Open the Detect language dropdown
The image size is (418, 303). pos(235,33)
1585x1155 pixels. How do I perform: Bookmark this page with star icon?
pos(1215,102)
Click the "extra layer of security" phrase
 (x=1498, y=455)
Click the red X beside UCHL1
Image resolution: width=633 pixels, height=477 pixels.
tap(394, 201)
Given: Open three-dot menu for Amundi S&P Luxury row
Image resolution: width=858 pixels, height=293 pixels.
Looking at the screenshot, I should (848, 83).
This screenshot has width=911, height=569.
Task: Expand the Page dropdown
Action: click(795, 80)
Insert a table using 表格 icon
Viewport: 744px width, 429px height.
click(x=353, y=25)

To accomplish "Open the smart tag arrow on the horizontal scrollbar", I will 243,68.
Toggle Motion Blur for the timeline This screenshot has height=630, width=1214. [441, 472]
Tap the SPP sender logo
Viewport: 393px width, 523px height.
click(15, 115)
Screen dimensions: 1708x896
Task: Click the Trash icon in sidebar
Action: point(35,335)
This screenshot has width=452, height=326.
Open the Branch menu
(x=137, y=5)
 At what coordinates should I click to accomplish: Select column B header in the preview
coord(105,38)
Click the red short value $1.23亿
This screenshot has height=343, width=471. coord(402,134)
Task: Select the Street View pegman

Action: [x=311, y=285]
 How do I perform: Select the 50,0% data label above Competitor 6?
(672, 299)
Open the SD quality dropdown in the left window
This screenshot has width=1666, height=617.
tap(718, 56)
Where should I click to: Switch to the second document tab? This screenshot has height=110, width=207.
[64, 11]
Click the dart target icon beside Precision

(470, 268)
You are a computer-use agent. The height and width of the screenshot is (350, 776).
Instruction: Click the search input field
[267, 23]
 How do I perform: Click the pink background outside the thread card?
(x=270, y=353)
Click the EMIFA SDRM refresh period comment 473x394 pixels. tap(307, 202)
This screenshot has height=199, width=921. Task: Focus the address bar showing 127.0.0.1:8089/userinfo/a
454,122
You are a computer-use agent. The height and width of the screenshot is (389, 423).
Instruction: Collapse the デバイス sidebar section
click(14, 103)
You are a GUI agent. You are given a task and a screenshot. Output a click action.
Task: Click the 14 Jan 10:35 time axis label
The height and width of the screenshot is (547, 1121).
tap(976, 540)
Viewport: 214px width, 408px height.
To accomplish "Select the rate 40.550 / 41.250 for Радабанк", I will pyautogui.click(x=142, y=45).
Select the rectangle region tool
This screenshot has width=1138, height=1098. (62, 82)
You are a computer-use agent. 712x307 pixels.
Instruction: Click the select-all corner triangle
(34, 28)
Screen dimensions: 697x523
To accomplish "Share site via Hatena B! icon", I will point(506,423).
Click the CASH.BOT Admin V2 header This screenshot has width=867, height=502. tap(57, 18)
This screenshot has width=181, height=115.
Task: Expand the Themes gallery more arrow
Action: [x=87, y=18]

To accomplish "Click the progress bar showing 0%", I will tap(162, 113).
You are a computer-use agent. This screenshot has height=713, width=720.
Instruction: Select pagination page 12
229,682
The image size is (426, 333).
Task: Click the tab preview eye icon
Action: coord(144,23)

++++++

*Problem to work on*
Using the entries above, restate word for word every line from the one that contains "You are a computer-use agent. 712x307 pixels." through the last.

*Response to this task*
You are a computer-use agent. 712x307 pixels.
Instruction: Click the select-all corner triangle
(34, 28)
Screen dimensions: 697x523
To accomplish "Share site via Hatena B! icon", I will point(506,423).
Click the CASH.BOT Admin V2 header This screenshot has width=867, height=502. tap(57, 18)
This screenshot has width=181, height=115.
Task: Expand the Themes gallery more arrow
Action: [x=87, y=18]

To accomplish "Click the progress bar showing 0%", I will tap(162, 113).
You are a computer-use agent. This screenshot has height=713, width=720.
Instruction: Select pagination page 12
229,682
The image size is (426, 333).
Task: Click the tab preview eye icon
Action: coord(144,23)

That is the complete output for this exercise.